Monday, December 3, 2012

dear felix. mckayla was not impressed.


Yeah, Felix Baumgartner. We said it.

McKayla wasn't that impressed with your 24-mile fall from the edge of space. And neither are we.

What is that thunderous sound you hear? The roar of millions of angry Americans, pissed that we, nor McKayla, were impressed. But before you start bitching about how we have no idea what impressive is, you should read the list:

THINGS MORE IMPRESSIVE THAN FELIX BAUMGARTNERS FREE FALL FROM SPACE 
(make sure to say "spaaaaaaaaace" like you're part of the Muppets)

1. A 24-mile fall, whilst Gangnam Styling.


A little of this WHILE falling? Now we're impressed.

2. Courtney Stodden telling the truth.


If you thought this was just about some lame 24-mile fall, you're wrong. Other things that will impress us? Girlfriend coming clean about her plastic surgery/surgeries/full-fucking-face transformation. WE KNOW WHAT YOU DID THIS PAST SUMMER, COURT.
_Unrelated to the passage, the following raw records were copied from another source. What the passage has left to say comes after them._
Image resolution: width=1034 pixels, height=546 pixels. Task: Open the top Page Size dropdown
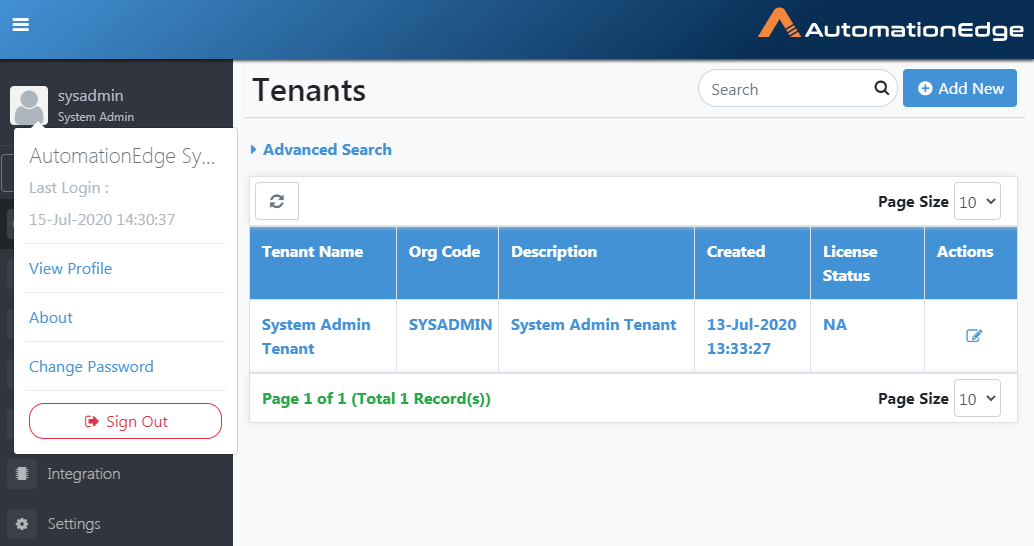(977, 201)
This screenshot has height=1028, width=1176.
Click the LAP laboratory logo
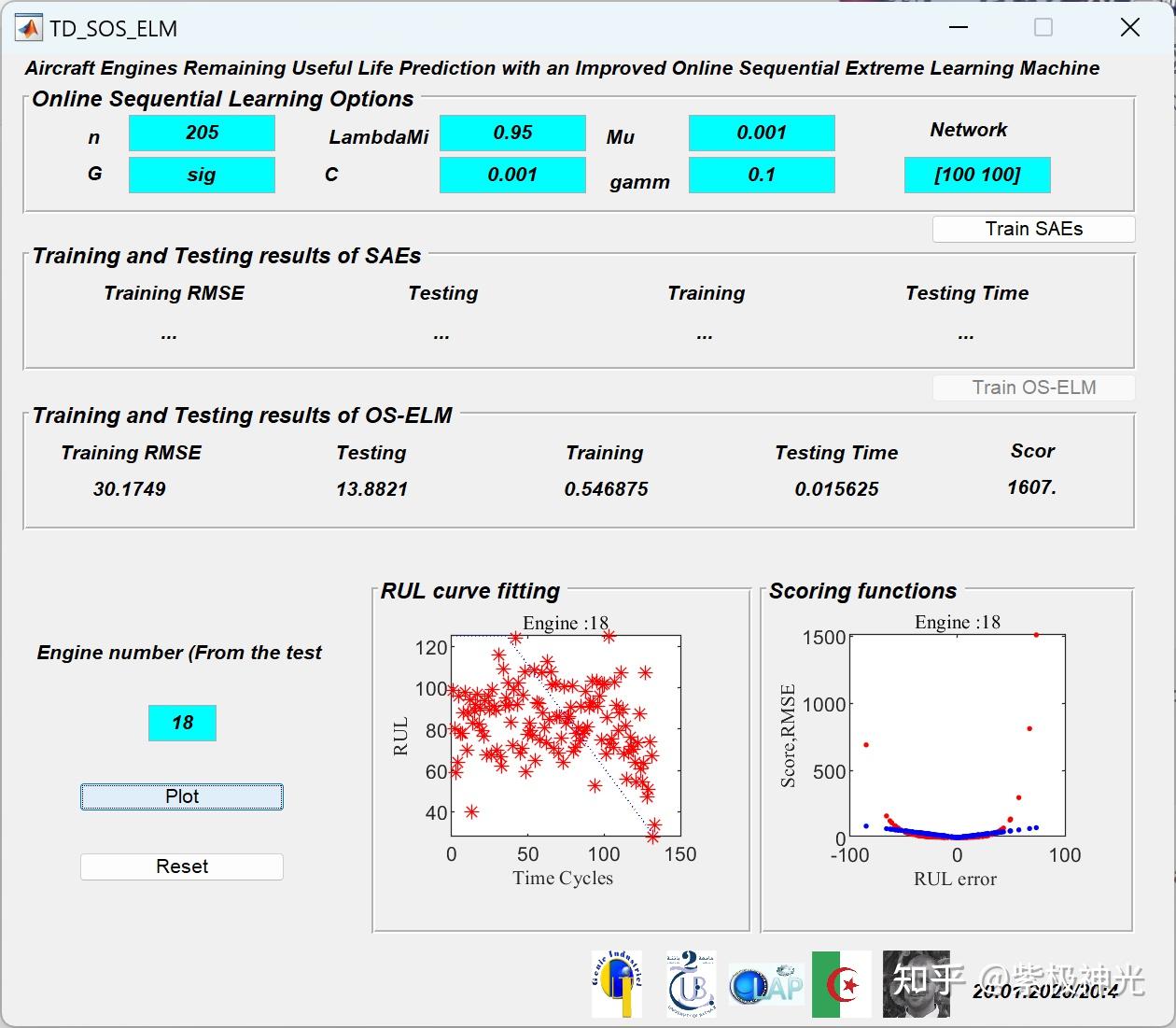tap(765, 984)
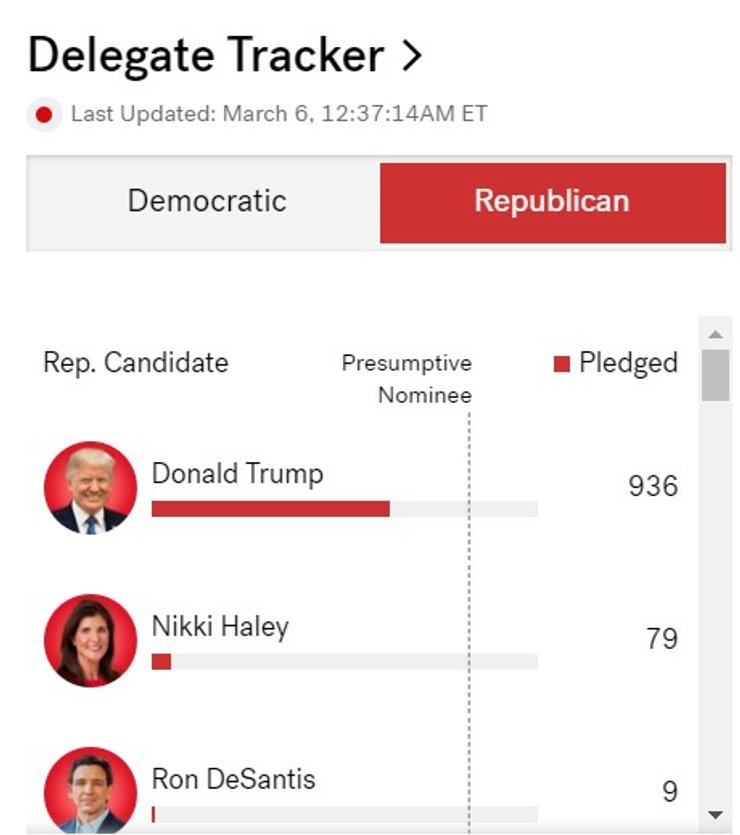Switch to the Democratic tab

pyautogui.click(x=206, y=201)
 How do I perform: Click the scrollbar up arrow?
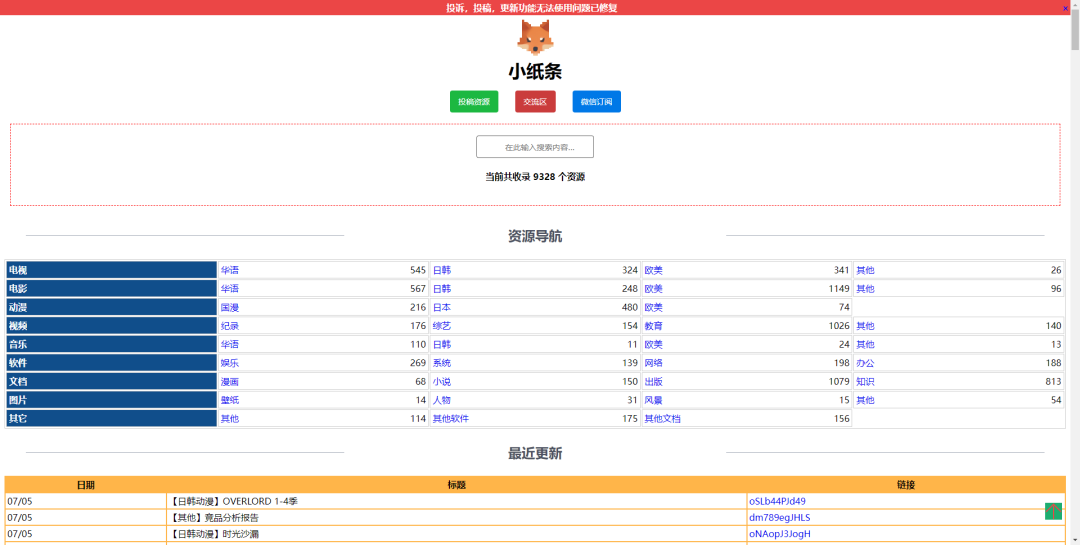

3. Honey Boo Boo gets some manners.


It's like the perfect title for the next Berenstain Bears book. But really - after Honey Boo Boo's media tour these past few days, we have come to the dreadful realization: child has no goddamn manners. (And it is SO disappointing.) Want to impress us, Mama June? A little discipline and manners, for fuck's sake.

4. Finding the mythical "Binders Full of Women".


Oh, Mittens. When you say things like "binders full of women" at a presidential debate, there's going to be a bit of backlash, like this Tumblr or Twitter hashtags. But hey! Color us impressed when that mythical binder (or binders) appear.

4. Baby Biebs and Lady Cray Cray simultaneously puking.


ON THE SAME STAGE. At the same time? Wha, wha?? 
The twilight zone, bitches.

5. Chris Brown does something good.


Like not getting a beat up Rihanna tattooed on his neck. Or not tweeting homophobic slurs. Or not throwing bottles at Drake. Or not breaking windows and ripping his shirt off. Felix's 24-mile fall is nothing compared to Chris Brown holding the door open for an old lady or something that's not, you know, angry and violent and shit.

6. A non-sterioded triathlon.


Oh, I don't know. Let's try to do sports without being a cheater, cheater pumpkin eater. 

7. Alicia Silverstone acting normal.


First, she pre-chew-charlie'd her baby's food and then fed it to him WITH HER OWN MOUTH. Now she's promoting these non-vibrator looking vibrators. We're partial on this one. This is already semi-impressive. If only she acted normal. Then we'd be 24-miles impressed.

8. Making it through an entire hour of TV, WITHOUT a political ad.


During an election year. In October.
Now THAT, Felix, is fucking impressive. 

THE END.

EDITOR'S NOTE: The post is insanely delayed and we apologize for the jokes being a little dated. (Although, still funny, you dicks.)